Exercise: The answer must consist solely of the lines from the one with "This screenshot has height=621, width=703." through the last line of the data, copied exactly, with no pictures.

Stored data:

*** Block opens ***

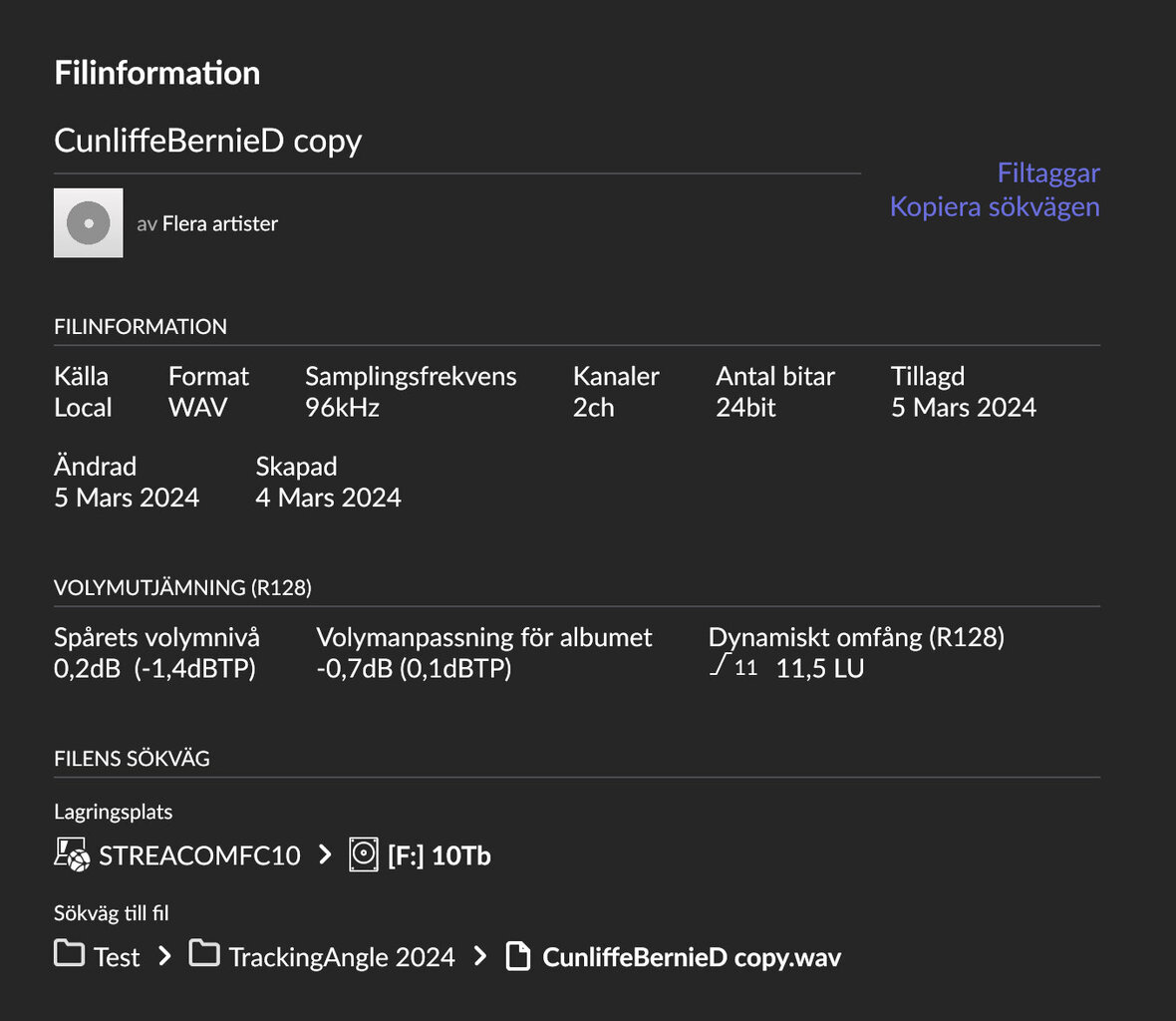Click chevron between Test and TrackingAngle 2024
Viewport: 1176px width, 1021px height.
tap(165, 956)
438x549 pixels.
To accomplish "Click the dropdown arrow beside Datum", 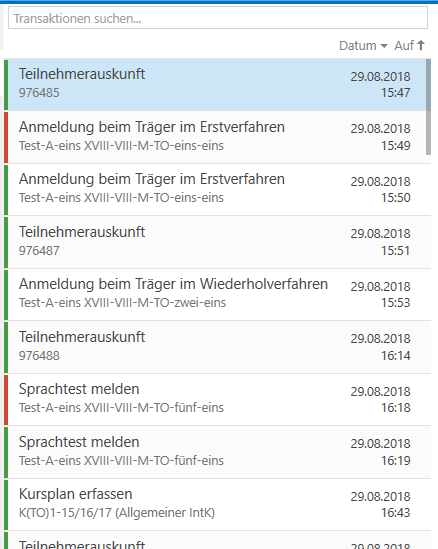I will (384, 46).
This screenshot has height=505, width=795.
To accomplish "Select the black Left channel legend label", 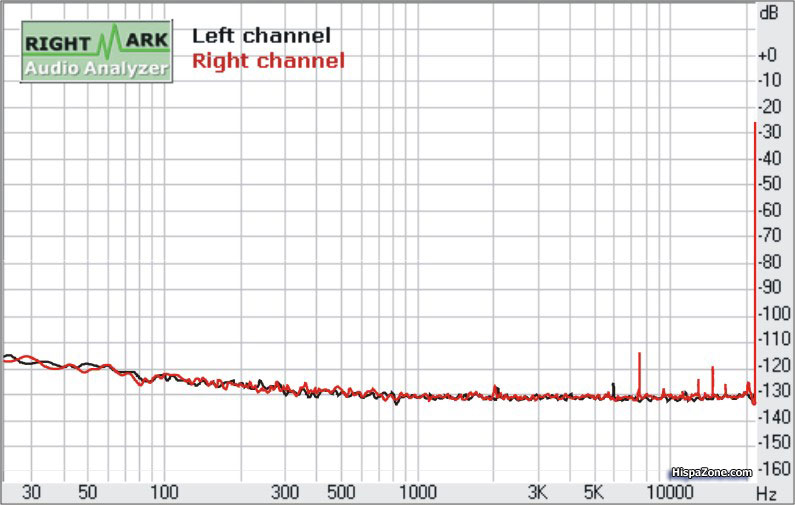I will click(261, 36).
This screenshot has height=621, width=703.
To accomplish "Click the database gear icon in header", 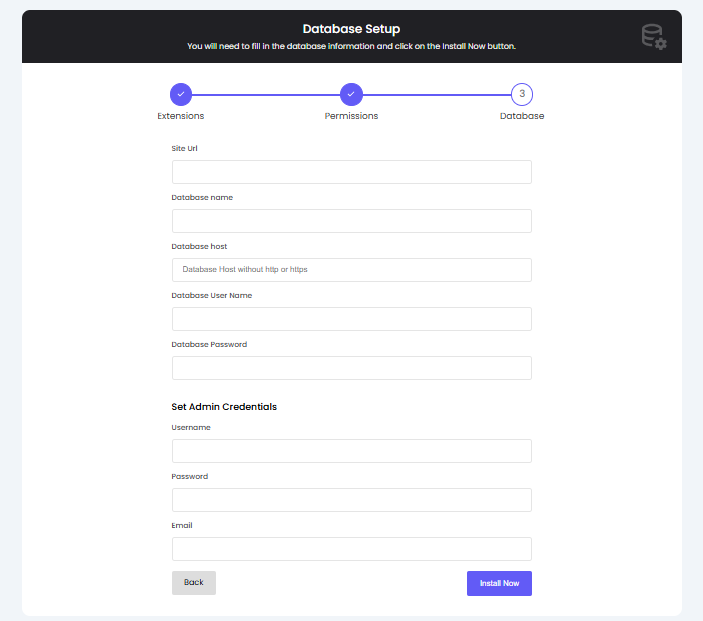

*** Block closes ***

Answer to this problem:
This screenshot has height=621, width=703.
To accomplish "Click the database gear icon in header", 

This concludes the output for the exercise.